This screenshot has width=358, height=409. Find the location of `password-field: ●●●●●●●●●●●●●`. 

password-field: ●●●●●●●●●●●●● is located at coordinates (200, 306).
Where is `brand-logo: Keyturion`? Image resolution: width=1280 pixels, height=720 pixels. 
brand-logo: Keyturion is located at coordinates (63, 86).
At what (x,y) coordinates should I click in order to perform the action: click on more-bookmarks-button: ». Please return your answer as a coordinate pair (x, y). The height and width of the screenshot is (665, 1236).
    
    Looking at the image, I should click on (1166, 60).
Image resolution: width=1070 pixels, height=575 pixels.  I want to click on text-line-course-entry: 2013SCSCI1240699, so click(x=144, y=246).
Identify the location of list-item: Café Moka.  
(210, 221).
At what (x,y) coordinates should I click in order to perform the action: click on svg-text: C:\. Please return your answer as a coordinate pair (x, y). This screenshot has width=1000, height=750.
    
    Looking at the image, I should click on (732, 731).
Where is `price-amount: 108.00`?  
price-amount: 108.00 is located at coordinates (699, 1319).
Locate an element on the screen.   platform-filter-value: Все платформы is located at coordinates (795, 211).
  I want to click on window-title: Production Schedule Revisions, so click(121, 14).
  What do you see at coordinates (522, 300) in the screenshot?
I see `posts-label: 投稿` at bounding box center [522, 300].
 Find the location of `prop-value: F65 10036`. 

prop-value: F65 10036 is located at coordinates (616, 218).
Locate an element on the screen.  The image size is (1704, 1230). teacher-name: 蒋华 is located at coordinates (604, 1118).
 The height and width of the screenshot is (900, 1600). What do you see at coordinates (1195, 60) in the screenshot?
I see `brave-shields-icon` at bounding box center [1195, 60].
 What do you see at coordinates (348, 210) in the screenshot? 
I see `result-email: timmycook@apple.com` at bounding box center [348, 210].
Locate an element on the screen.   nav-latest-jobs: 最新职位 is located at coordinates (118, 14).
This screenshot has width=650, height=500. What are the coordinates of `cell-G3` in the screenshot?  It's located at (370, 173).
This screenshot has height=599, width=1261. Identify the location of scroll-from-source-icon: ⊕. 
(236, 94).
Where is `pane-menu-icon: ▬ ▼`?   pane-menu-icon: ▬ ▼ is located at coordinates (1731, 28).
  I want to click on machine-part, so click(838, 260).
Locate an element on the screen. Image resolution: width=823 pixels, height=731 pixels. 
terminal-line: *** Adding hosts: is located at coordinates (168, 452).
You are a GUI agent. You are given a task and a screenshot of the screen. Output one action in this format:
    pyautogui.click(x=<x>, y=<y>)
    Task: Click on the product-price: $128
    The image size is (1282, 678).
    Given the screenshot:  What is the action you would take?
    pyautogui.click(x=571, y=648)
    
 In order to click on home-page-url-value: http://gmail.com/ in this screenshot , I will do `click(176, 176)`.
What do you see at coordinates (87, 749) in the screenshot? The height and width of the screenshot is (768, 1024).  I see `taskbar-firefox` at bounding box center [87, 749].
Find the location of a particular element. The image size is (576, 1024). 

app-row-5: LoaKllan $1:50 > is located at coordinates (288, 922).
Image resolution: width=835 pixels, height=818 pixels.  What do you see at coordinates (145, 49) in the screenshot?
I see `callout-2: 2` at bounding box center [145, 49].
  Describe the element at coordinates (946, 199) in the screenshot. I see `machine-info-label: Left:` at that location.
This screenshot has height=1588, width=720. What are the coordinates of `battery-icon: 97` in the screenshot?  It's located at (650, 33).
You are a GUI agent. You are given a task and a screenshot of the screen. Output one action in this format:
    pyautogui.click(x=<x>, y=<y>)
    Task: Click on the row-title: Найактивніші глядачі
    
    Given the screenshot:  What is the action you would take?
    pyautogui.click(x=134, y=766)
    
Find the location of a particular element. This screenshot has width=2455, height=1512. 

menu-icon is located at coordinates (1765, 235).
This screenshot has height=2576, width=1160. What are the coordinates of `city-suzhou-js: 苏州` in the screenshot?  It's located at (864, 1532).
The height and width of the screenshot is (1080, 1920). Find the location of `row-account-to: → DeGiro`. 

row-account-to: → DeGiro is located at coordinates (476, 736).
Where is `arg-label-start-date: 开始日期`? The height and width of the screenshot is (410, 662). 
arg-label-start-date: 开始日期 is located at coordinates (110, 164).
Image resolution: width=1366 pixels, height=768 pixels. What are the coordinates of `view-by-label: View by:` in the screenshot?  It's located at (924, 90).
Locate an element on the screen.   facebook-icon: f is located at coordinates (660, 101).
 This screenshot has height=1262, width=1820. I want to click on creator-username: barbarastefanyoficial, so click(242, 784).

:: EXERCISE DETAILS ::
Please rewrite all of the data above, replacing "Where is" with "What is the position of" and keeping everything else the same.

:: EXERCISE OUTPUT ::
This screenshot has width=358, height=409. Find the location of `password-field: ●●●●●●●●●●●●●`. 

password-field: ●●●●●●●●●●●●● is located at coordinates (200, 306).
What is the position of `brand-logo: Keyturion`? Image resolution: width=1280 pixels, height=720 pixels. 
brand-logo: Keyturion is located at coordinates (63, 86).
At what (x,y) coordinates should I click in order to perform the action: click on more-bookmarks-button: ». Please return your answer as a coordinate pair (x, y). The height and width of the screenshot is (665, 1236).
    
    Looking at the image, I should click on (1166, 60).
Image resolution: width=1070 pixels, height=575 pixels.  I want to click on text-line-course-entry: 2013SCSCI1240699, so click(x=144, y=246).
Identify the location of list-item: Café Moka.  
(210, 221).
At what (x,y) coordinates should I click in order to perform the action: click on svg-text: C:\. Please return your answer as a coordinate pair (x, y). This screenshot has width=1000, height=750.
    
    Looking at the image, I should click on (732, 731).
What is the position of `price-amount: 108.00`?  
price-amount: 108.00 is located at coordinates (699, 1319).
Locate an element on the screen.   platform-filter-value: Все платформы is located at coordinates (795, 211).
  I want to click on window-title: Production Schedule Revisions, so click(121, 14).
  What do you see at coordinates (522, 300) in the screenshot?
I see `posts-label: 投稿` at bounding box center [522, 300].
 Find the location of `prop-value: F65 10036`. 

prop-value: F65 10036 is located at coordinates (616, 218).
Locate an element on the screen.  The image size is (1704, 1230). teacher-name: 蒋华 is located at coordinates (604, 1118).
 The height and width of the screenshot is (900, 1600). What do you see at coordinates (1195, 60) in the screenshot?
I see `brave-shields-icon` at bounding box center [1195, 60].
 What do you see at coordinates (348, 210) in the screenshot? 
I see `result-email: timmycook@apple.com` at bounding box center [348, 210].
Locate an element on the screen.   nav-latest-jobs: 最新职位 is located at coordinates (118, 14).
This screenshot has width=650, height=500. What are the coordinates of `cell-G3` in the screenshot?  It's located at (370, 173).
This screenshot has height=599, width=1261. Identify the location of scroll-from-source-icon: ⊕. 
(236, 94).
What is the position of `pane-menu-icon: ▬ ▼`?   pane-menu-icon: ▬ ▼ is located at coordinates (1731, 28).
  I want to click on machine-part, so click(838, 260).
Locate an element on the screen. Image resolution: width=823 pixels, height=731 pixels. 
terminal-line: *** Adding hosts: is located at coordinates (168, 452).
You are a GUI agent. You are given a task and a screenshot of the screen. Output one action in this format:
    pyautogui.click(x=<x>, y=<y>)
    Task: Click on the product-price: $128
    The image size is (1282, 678).
    Given the screenshot:  What is the action you would take?
    pyautogui.click(x=571, y=648)
    
 In order to click on home-page-url-value: http://gmail.com/ in this screenshot , I will do `click(176, 176)`.
What do you see at coordinates (87, 749) in the screenshot? The height and width of the screenshot is (768, 1024).  I see `taskbar-firefox` at bounding box center [87, 749].
Find the location of a particular element. The image size is (576, 1024). 

app-row-5: LoaKllan $1:50 > is located at coordinates (288, 922).
Image resolution: width=835 pixels, height=818 pixels.  What do you see at coordinates (145, 49) in the screenshot?
I see `callout-2: 2` at bounding box center [145, 49].
  Describe the element at coordinates (946, 199) in the screenshot. I see `machine-info-label: Left:` at that location.
This screenshot has height=1588, width=720. What are the coordinates of `battery-icon: 97` in the screenshot?  It's located at (650, 33).
You are a GUI agent. You are given a task and a screenshot of the screen. Output one action in this format:
    pyautogui.click(x=<x>, y=<y>)
    Task: Click on the row-title: Найактивніші глядачі
    
    Given the screenshot:  What is the action you would take?
    pyautogui.click(x=134, y=766)
    
Find the location of a particular element. This screenshot has width=2455, height=1512. 

menu-icon is located at coordinates (1765, 235).
This screenshot has height=2576, width=1160. What are the coordinates of `city-suzhou-js: 苏州` in the screenshot?  It's located at (864, 1532).
The height and width of the screenshot is (1080, 1920). Find the location of `row-account-to: → DeGiro`. 

row-account-to: → DeGiro is located at coordinates (476, 736).
What is the position of `arg-label-start-date: 开始日期`? The height and width of the screenshot is (410, 662). 
arg-label-start-date: 开始日期 is located at coordinates (110, 164).
Image resolution: width=1366 pixels, height=768 pixels. What are the coordinates of `view-by-label: View by:` in the screenshot?  It's located at (924, 90).
Locate an element on the screen.   facebook-icon: f is located at coordinates (660, 101).
 This screenshot has height=1262, width=1820. I want to click on creator-username: barbarastefanyoficial, so click(242, 784).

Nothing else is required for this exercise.